The lack of effect of liraglutide on the subcutaneous white adipose cell size and macrophage infiltration may result from multiple factors. The full effect of liraglutide demands regulation through the autonomic nervous system. The fact that all our participants suffered from polyneuropathy may have prevented this mechanism fully or partially. However, as GLP‐1 receptors are expressed within the adipose tissue, we expected a direct effect of the activated GLP‐1 axis , mediated through neuronal control. Thus, diabetic neuropathy may provide a possible explanation of denervated adipose tissue, which could serve as a model for adipose function, including measurement of adipokines.

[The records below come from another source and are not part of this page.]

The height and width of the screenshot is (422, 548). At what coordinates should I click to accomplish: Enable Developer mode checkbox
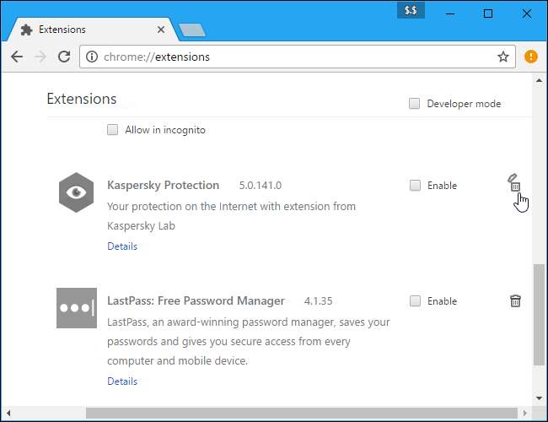(x=415, y=104)
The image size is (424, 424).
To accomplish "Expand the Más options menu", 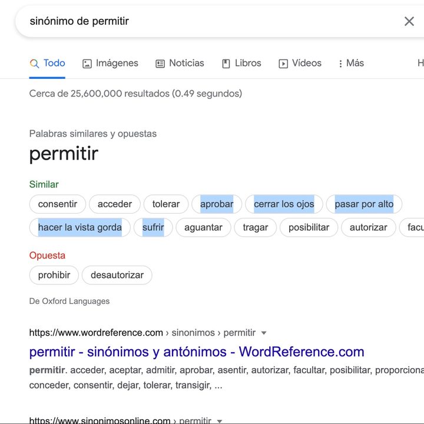I will [x=351, y=63].
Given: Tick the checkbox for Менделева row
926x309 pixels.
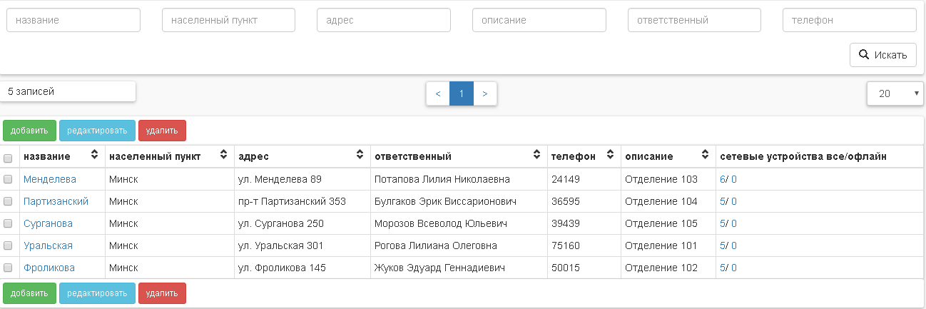Looking at the screenshot, I should click(9, 179).
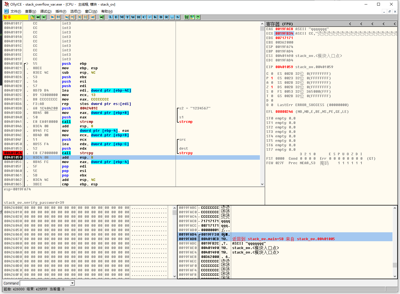Open the Executable modules window (E)
400x294 pixels.
click(116, 17)
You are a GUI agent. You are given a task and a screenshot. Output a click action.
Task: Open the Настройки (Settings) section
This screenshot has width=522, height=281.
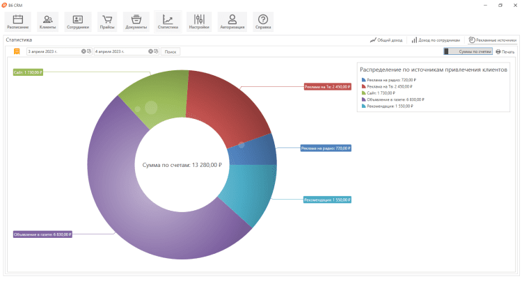199,22
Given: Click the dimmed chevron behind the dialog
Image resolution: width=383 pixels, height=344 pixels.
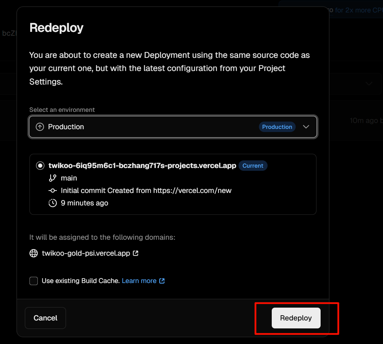Looking at the screenshot, I should pos(369,83).
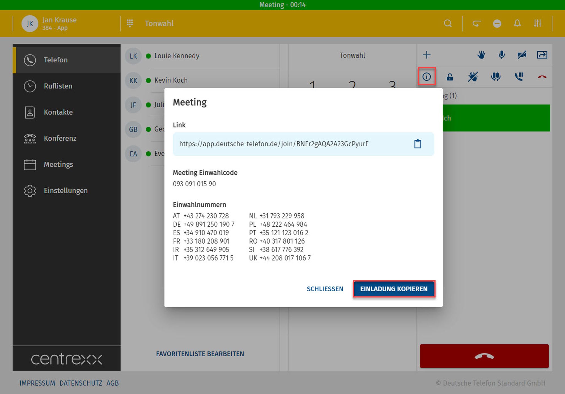
Task: Copy meeting link with clipboard icon
Action: 418,144
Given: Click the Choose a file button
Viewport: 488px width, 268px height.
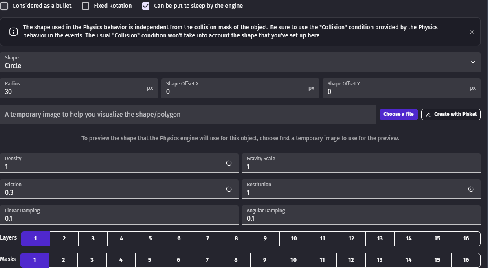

The strength of this human study is the randomized, double‐blinded design; however, this study is based on secondary analysis and is not without limitations. Firstly, the fragile nature of adipose tissue in the biopsies has made the work challenging due to the variable quality of the biopsies, and only one slide per biopsy was analysed. Secondly, the white adipose tissue composition analysis provides novel insight as fat biopsies hitherto primarily have been used for protein expression in, for example, Western blotting. However, interpretation of CD163‐positive cells must be done with caution because evaluation may have been prone to subjective bias due to the non‐automated method. Additionally, we investigated most of the relating factors in the serum, which may provide a proxy for actual effects. Thirdly, these subcutaneous adipose‐specific results should be interpreted cautiously as other adipose depots, for example visceral fat, vary in cellular composition, metabolism, innervation, vascularisation and endocrine output. Thus, the obtained weight loss in response to liraglutide must have induced more significant effects in other adipose tissue depots, which may not have been detectable with imaging methods. Additionally, the evaluation of fibrosis with picrosirius red staining was analysed under non‐polarized light, a method that may be suboptimal, and thus, these results should be interpreted with caution. Finally, it is essential to emphasize that this study was carried out in type 1 diabetes. Therefore, the analysed anti‐inflammatory effect was independent of glucose metabolism, in contrast to models, including metabolically induced inflammation in obesity.

CONCLUSION

We could not demonstrate sustained alterations in the subcutaneous adipose tissue composition or characteristics in response to 26 weeks of liraglutide intervention resulting in weight loss. Consequently, the effect of liraglutide on weight loss is believed to be more pronounced in the visceral fat mass. These results provide the basis for further studies into the mechanistic effects of liraglutide on weight loss.

CONFLICT OF INTEREST

The authors declare that there is no conflict of interest associated with this manuscript. No funding source had any role in study design, data collection, data analysis, data interpretation or the preparation of this article. The authors had full access to all data in the study and final responsibility for the decision to submit for publication.

AUTHOR CONTRIBUTION

CB, AMD and BB provided study design and original idea. CB collected data. TM, AB, HZ, MV, NJ and ALW analysed the data, and all authors interpreted the data. TM wrote the first draft, but all authors contributed to the final manuscript and critically reviewed the manuscript. CB is the guarantor of the work, with full access to all the data in the study, and takes responsibility for the data integrity and data analysis accuracy.